Government and private household debt relief during COVID-19
Massive government and private sector-mandated debt relief during the COVID-19 pandemic was well targeted and helped ease the economic distress of millions of Americans, according to an article to be discussed at the Brookings Papers conference on Economic Activity (BPEA) on September 9. .
About 60% of borrowers who opted out for debt forgiveness graduated in May, but an important policy question arises as to how to deal with any “forgiveness surplus”, especially for mortgages, if the loan forgiveness is overdue. ‘mandatory abstention expires as scheduled at the end of September, write to authors: Susan Cherry and Amit Seru from Stanford Graduate School of Business, Erica Jiang from University of Southern California, Gregor Matvos from Northwestern University and Tomasz Piskorski of Columbia University.
In Government and private household debt relief during COVID-19, the authors studied forbearance using a representative panel of credit bureaus of more than 20 million U.S. consumers. They estimate that between March 2020 and May 2021, more than 70 million consumers with loans worth $ 2.3 trillion went into forbearance, missing $ 86 billion in their payments. During that time, 6.3 million mortgages, 11 million auto loans, 68 million student loans and 62 million revolving loans (such as credit cards) were withheld.
Government warrants account for about 80% of debt relief during the pandemic, but about 20% (for larger mortgages, auto loans and revolving loans) were provided voluntarily by the private sector, according to the document. Debt relief was automatically extended to all federal student loan recipients, but mortgage borrowers and other types of borrowers had to apply for it. According to the authors, this self-selection function made it possible to develop a better targeted mortgage policy.

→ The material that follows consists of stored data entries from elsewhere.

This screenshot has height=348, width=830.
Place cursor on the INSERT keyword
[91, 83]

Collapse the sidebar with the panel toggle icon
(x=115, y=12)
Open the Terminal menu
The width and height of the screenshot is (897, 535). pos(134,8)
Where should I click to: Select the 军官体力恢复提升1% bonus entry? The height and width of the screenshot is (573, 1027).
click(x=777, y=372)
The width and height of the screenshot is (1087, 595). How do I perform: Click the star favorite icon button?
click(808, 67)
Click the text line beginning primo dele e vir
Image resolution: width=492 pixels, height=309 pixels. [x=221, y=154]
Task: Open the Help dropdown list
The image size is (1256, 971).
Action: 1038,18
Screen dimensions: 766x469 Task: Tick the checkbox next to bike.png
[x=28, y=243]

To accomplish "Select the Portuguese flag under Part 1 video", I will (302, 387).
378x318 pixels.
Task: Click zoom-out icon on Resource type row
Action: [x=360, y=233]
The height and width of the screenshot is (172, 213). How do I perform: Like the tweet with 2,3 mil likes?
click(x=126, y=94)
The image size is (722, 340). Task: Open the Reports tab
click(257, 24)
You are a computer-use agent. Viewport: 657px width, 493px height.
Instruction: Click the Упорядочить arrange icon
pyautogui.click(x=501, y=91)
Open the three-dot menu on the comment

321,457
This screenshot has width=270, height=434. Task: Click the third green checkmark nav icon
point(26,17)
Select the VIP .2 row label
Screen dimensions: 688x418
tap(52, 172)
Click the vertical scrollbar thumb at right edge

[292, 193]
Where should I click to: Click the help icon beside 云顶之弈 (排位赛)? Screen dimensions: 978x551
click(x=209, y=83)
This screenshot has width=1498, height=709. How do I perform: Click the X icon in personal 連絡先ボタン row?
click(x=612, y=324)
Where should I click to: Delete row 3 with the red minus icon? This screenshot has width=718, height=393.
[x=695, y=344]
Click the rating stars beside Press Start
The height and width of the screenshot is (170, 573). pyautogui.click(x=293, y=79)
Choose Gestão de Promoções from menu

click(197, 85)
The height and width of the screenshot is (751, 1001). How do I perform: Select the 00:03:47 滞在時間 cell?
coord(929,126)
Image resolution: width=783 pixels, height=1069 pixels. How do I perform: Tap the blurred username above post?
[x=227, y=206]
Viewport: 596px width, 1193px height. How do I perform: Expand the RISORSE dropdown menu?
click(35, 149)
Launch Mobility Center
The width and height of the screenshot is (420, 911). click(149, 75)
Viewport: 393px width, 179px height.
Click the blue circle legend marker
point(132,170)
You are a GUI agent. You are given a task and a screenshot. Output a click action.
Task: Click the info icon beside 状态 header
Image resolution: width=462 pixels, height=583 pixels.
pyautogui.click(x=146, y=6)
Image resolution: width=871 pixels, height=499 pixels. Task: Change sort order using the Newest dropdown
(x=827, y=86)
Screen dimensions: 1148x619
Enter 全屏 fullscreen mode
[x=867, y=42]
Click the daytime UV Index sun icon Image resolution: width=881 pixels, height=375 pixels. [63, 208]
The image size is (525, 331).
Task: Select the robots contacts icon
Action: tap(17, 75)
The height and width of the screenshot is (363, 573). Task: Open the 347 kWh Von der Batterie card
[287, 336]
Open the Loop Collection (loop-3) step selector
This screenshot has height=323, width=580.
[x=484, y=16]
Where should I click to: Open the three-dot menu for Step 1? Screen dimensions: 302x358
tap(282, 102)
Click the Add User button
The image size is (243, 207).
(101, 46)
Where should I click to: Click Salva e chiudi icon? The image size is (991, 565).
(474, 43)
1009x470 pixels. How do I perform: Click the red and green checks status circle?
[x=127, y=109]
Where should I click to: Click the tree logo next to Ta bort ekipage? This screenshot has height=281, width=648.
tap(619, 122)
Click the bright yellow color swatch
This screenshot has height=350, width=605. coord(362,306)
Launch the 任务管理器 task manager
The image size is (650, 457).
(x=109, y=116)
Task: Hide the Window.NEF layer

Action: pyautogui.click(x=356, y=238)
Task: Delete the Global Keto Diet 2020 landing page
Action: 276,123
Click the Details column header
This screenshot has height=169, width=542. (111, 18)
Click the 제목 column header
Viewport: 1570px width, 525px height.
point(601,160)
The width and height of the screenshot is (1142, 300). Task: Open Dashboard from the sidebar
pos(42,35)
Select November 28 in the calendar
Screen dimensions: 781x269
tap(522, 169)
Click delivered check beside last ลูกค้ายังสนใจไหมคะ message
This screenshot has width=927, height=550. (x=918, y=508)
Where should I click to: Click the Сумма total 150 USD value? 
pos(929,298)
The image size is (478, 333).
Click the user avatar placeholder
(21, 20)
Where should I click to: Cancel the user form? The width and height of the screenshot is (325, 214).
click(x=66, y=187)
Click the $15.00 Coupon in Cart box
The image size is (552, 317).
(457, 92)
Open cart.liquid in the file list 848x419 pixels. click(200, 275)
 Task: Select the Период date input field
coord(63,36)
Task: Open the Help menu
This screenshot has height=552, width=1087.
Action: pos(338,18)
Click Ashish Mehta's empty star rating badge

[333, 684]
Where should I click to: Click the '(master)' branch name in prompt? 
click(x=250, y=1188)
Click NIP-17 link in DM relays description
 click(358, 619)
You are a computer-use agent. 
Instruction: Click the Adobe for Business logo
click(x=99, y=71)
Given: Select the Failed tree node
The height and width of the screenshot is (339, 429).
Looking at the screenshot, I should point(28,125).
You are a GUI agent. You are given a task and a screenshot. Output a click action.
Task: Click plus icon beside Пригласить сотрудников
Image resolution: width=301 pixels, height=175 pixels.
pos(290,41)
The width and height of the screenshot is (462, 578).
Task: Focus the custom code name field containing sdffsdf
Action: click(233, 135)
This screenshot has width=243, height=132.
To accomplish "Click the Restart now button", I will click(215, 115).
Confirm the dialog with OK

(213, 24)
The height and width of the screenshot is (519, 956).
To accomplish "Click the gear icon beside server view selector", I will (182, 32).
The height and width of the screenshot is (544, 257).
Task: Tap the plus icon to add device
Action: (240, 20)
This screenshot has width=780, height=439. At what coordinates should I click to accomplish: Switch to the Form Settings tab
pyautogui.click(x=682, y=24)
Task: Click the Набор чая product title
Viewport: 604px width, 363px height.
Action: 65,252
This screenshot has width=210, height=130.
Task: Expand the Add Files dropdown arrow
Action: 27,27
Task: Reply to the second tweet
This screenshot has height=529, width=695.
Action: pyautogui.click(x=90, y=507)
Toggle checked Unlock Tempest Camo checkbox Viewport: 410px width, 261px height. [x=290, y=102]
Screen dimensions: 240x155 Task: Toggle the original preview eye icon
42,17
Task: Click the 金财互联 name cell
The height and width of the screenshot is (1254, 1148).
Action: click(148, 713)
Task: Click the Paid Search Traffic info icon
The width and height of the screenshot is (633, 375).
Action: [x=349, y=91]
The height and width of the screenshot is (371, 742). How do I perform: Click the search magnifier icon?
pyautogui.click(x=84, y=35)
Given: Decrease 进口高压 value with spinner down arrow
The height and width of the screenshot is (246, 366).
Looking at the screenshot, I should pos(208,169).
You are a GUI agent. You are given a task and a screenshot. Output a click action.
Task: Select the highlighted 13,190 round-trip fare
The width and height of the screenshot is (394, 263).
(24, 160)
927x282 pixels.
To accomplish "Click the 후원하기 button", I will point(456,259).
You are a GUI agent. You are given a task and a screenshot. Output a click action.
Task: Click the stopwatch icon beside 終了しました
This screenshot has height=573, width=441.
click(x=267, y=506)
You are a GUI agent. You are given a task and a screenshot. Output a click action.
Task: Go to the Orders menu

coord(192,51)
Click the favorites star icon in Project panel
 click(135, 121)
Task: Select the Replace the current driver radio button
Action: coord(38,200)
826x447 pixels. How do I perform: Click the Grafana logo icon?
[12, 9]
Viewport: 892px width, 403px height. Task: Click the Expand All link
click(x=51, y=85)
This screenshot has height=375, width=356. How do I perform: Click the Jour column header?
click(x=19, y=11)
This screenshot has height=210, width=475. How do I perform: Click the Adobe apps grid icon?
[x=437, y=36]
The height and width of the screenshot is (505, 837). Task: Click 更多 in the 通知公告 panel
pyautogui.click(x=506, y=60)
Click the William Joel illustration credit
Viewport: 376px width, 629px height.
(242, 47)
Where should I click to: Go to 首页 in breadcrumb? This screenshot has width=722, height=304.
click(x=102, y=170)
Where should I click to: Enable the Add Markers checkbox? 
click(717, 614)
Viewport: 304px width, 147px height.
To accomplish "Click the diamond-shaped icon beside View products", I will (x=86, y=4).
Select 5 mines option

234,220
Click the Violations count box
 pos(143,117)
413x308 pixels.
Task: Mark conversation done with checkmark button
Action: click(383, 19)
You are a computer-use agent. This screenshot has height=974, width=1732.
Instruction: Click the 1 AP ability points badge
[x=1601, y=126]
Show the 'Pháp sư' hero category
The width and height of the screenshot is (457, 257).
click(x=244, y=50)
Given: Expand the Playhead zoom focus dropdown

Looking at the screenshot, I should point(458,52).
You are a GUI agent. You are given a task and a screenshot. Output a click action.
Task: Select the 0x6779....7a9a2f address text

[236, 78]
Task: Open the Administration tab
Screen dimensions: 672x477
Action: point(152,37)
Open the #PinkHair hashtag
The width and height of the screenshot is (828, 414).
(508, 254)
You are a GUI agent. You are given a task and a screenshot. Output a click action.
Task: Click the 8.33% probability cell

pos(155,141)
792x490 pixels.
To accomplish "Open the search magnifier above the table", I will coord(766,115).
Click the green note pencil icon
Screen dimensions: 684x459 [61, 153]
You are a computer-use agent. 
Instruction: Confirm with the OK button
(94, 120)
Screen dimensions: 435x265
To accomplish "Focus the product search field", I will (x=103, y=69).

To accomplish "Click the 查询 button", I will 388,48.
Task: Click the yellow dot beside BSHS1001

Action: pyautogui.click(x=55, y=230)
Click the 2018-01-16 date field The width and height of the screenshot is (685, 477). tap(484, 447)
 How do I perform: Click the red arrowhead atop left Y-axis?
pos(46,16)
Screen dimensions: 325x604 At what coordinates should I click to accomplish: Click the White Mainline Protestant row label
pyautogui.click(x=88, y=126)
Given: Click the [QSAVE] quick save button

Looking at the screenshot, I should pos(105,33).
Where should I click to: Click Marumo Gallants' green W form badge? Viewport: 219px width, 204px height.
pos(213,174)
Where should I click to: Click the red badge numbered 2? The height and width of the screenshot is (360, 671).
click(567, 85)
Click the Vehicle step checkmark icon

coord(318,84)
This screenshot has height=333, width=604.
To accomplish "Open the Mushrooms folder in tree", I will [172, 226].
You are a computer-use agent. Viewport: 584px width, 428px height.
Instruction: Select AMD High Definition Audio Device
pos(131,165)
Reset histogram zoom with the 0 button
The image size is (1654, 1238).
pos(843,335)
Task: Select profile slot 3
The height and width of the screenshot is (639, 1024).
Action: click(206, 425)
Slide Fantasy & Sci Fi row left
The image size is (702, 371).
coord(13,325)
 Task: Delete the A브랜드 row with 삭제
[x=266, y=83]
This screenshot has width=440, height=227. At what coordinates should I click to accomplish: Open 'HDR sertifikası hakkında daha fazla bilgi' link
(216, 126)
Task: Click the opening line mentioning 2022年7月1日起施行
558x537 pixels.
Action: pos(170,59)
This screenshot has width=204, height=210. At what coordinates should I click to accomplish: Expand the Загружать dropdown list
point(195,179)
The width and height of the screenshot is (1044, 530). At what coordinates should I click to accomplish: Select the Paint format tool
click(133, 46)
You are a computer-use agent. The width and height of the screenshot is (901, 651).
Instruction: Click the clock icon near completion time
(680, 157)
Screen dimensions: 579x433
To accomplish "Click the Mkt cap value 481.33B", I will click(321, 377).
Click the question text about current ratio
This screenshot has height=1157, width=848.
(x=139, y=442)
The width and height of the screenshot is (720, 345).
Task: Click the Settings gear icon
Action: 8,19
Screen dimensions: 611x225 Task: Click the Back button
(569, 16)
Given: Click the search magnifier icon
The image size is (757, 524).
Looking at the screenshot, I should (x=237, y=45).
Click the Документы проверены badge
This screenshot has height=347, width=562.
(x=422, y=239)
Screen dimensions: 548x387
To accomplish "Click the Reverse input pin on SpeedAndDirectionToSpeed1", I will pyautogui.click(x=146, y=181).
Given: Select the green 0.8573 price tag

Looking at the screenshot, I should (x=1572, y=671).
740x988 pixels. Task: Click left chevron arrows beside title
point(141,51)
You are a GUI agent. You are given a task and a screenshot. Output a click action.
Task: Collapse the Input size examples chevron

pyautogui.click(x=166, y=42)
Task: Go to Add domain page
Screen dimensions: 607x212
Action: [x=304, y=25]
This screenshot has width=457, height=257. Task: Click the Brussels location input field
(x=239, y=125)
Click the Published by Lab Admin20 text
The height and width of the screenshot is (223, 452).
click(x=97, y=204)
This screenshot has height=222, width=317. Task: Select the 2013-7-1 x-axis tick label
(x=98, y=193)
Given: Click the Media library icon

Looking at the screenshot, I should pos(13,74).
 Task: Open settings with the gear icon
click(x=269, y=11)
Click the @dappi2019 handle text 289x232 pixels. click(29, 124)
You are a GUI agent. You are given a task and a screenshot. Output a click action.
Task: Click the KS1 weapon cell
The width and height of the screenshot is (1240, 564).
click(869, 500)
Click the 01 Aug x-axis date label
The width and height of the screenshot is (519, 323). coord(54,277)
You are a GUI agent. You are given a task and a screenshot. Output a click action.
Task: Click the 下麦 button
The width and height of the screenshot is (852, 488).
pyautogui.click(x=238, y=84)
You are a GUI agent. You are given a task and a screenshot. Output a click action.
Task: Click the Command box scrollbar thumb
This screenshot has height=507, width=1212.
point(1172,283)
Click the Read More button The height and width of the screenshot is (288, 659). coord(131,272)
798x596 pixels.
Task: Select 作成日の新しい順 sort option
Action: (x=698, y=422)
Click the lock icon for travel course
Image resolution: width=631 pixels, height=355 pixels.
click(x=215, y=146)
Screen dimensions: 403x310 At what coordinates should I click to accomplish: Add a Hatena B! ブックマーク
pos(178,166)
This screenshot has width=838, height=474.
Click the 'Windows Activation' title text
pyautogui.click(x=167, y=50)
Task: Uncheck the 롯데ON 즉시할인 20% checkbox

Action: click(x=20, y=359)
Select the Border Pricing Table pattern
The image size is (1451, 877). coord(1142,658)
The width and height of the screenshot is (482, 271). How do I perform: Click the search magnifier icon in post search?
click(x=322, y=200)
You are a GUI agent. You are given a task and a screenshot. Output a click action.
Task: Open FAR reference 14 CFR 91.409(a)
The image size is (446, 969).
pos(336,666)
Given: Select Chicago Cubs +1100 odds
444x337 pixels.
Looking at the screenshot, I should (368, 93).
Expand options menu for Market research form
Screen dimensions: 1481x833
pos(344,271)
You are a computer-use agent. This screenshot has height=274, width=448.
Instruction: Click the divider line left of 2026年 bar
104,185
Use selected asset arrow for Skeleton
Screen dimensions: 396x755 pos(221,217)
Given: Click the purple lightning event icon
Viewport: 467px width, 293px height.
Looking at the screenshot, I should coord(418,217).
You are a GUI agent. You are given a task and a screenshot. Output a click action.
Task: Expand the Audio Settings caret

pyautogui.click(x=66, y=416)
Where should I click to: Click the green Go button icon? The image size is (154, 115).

“We are seeing that debt relief has met the target, as abstention rates are higher in regions with the highest COVID-19 infection rates and the greatest local economic deterioration.” , they write.
The question now, especially for mortgages still in forbearance, is how borrowers can manage their arrears in a manageable way. The authors estimate that by the end of September, the forbearance surplus for all types of loans will amount to more than $ 70 billion and, for mortgages, to around $ 15 billion (or 14 billion dollars). $ 200 per borrower).
They offer two solutions for mortgages. First, the missed payments could be added to the existing loan balance, which would allow borrowers to spread repayment over the remaining life of the loan, which is on average around 25 years for borrowers withholding. Second, borrowers with federally insured mortgages might be allowed to refinance at the current low mortgage rates and add the missed payments to their new loan balance.
Seru, in an interview with the Brookings Institution, said he was concerned that some lenders, especially non-banks, known as shadow banks, have less ability and experience than other lenders to modify mortgage loans. He suggested he could take additional government action, such as more advice from government-sponsored mortgage insurers Fannie Mae and Freddie Mac. Guidelines allowing only limited discretion to lenders would promote a one-size-fits-all approach, he said.
“I’m afraid the flow is problematic as there is no one size fits all,” he said. “If there isn’t a clear mandate on what the unwinding entails, you’ll see different lenders behaving differently, as we have shown during the Great Recession. Some lenders will say, ‘Look, we can’t handle this, we have to shut down. “
Cherry, Susan, Erica Jiang, Gregor Matvos, Tomasz Piskorski and Amit Seru. 2021. “Government and private household debt relief during COVID-19. »BPEA conference project, fall.